Emily continued: “She had more doors open for her as a black woman in the 1960’s than many other black men and women during that period. But at the same time, when she moved to London she would phone up to try get an apartment and they would say “Yes the apartment is free,” and when she turned up and they would see she was a woman of colour they would say “It is no longer available.” There was that institutionalised racism that she was up against, but my mother also became involved in the hippy and bohemian scene. I lived in a commune for the first few years of my life where there were 17 children and 17 adults and it was a little bubble of acceptance.”

Emily shared her experiences of growing up in Wales and what life was like for her family.

“Growing up in Wales was an interesting experience. There were hardly any other black families but interestingly there is a lot of focus on speaking Welsh, the celebration of Welsh culture, so my father who was English found it harder to fit into this culture, than my mother who was French Caribbean.”

Emily talked about how she started to become aware of the struggles that black people faced.

“From a really early age I became obsessed with reggae music.  Because of her job at the BBC hosting world music programmes, my mum was sent all the new hits from Jamaica. So me and my brother in the countryside of Wales would be listening to all these reggae artists. With the more politically conscious reggae I would listen to the lyrics and that ignited a real interest in Rastafarianism and activism and the history of slavery. That was the main entrance into radicalism for me, through music, but also my grandfather’s story through his film and his books. He would always talk to us about black history, slavery and the Caribbean, that was engrained in our consciousness.”

“I remember there was a boy in secondary school who said your mum is a n****r and I had never been in a fight but I slapped him really hard, I didn’t even have to think about. From this point I became quite racially conscious. I was often called a half-caste at school, I remember drawing a line on this saying ‘Don’t call me that’. The poem by John Agard about the term insinuating that you are only half a person, “so why are you calling me half-caste?” — that really spoke to how I was feeling.”

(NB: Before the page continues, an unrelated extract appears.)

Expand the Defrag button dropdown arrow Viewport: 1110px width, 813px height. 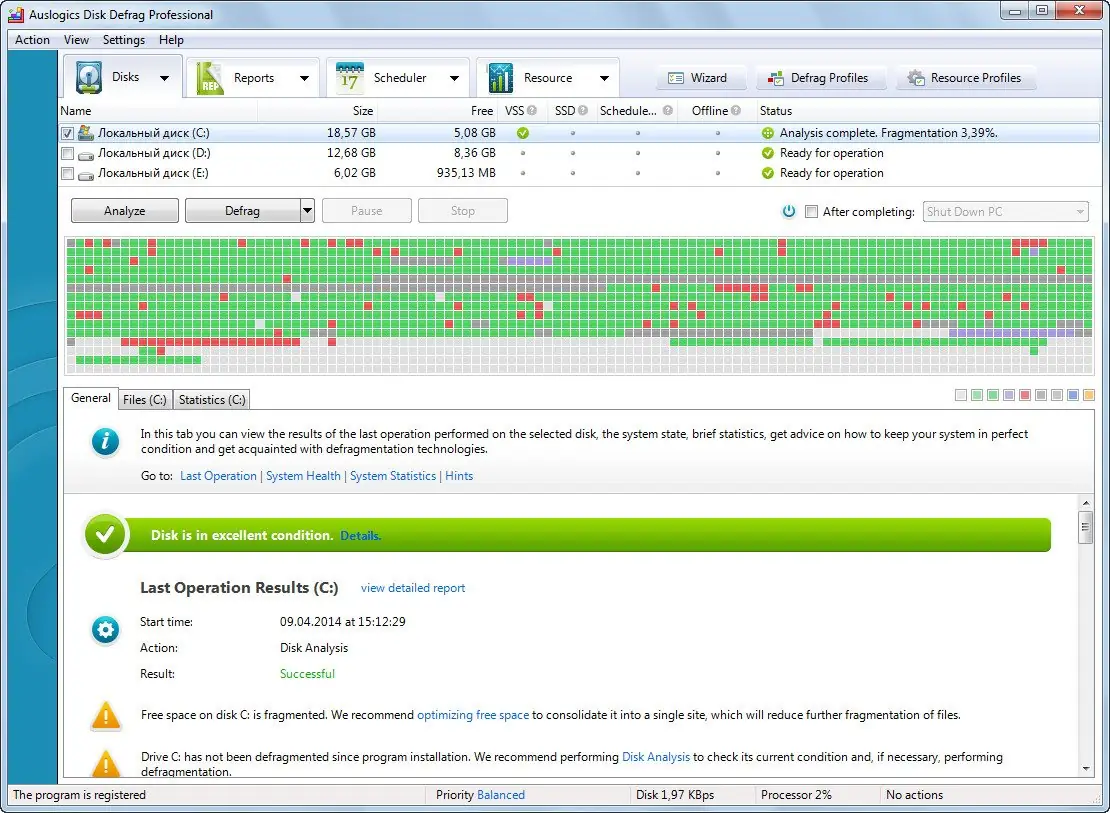coord(307,210)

Then Emily came to Leeds Metropolitan (now Beckett) University to do her degree in English and History. She got a taxi to Chapeltown, where there is a significant population of people of Caribbean and African descent, with her mum. “The taxi driver said ‘You’d be the right colour to go to Chapeltown’ but he was pointing to my mother, not at me. There was a feeling that people were trying to put a wedge between us because of the differences in our skin tone.”

Emily and her Mum Jenny Zobel in their hibiscus flower costumes at the 2017 Leeds carnival. These flowers symbolise the beauty and creativity that migrants bring with them to the new countries

“These accumulated experiences bring you into a sense of awareness, and I have dedicated my life to the study of black culture. I feel very much at home when I’m in the Caribbean, the music really speaks to me. I did my PhD about Caribbean folklore and spent three months in Kingston, Jamaica, doing research, which I then turned into my first book called Anansi’s Journey: A Story of Jamaican Cultural Resistance. That project absolutely engaged me and I was fascinated by the way these cultural forms started in Africa were bought with the slaves to the Caribbean – how they have changed and how they have acted in forms of cultural resistance throughout the plantation period. Also how they’ve been used now, like in the Leeds West Indian Carnival – it has definitely been a lifelong obsession.”